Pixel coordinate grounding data
══════
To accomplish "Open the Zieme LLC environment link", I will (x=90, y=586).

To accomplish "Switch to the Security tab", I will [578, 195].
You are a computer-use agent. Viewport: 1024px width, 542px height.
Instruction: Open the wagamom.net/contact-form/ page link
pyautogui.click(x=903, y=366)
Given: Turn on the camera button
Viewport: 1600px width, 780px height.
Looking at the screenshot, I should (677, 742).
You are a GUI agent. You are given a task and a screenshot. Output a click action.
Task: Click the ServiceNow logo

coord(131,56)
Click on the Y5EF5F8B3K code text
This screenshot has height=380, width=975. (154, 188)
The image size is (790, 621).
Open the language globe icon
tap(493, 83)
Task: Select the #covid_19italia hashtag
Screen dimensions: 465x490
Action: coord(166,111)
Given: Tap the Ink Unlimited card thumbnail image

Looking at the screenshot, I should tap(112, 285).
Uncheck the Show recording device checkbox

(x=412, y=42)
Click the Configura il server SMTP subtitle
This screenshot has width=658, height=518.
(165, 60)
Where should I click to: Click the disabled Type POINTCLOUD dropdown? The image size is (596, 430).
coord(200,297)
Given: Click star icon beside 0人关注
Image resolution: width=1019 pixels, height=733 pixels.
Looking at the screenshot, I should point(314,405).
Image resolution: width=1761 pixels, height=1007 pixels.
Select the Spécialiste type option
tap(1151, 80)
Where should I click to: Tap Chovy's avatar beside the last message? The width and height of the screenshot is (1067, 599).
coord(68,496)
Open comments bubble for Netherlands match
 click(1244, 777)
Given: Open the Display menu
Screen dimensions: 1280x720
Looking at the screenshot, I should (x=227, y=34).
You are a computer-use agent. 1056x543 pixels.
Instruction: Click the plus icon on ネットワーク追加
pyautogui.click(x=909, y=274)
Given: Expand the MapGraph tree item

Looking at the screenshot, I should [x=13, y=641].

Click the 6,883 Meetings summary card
══════
◆ TASK INSTRUCTIONS
When you answer, output each line of the data exactly as given, from its first line up to and including the one with "Image resolution: width=1761".

◆ EXPECTED ANSWER
To accomplish "Open the Zieme LLC environment link", I will (x=90, y=586).

To accomplish "Switch to the Security tab", I will [578, 195].
You are a computer-use agent. Viewport: 1024px width, 542px height.
Instruction: Open the wagamom.net/contact-form/ page link
pyautogui.click(x=903, y=366)
Given: Turn on the camera button
Viewport: 1600px width, 780px height.
Looking at the screenshot, I should (677, 742).
You are a GUI agent. You are given a task and a screenshot. Output a click action.
Task: Click the ServiceNow logo

coord(131,56)
Click on the Y5EF5F8B3K code text
This screenshot has height=380, width=975. (154, 188)
The image size is (790, 621).
Open the language globe icon
tap(493, 83)
Task: Select the #covid_19italia hashtag
Screen dimensions: 465x490
Action: coord(166,111)
Given: Tap the Ink Unlimited card thumbnail image

Looking at the screenshot, I should tap(112, 285).
Uncheck the Show recording device checkbox

(x=412, y=42)
Click the Configura il server SMTP subtitle
This screenshot has width=658, height=518.
(165, 60)
Where should I click to: Click the disabled Type POINTCLOUD dropdown? The image size is (596, 430).
coord(200,297)
Given: Click star icon beside 0人关注
Image resolution: width=1019 pixels, height=733 pixels.
Looking at the screenshot, I should point(314,405).
Image resolution: width=1761 pixels, height=1007 pixels.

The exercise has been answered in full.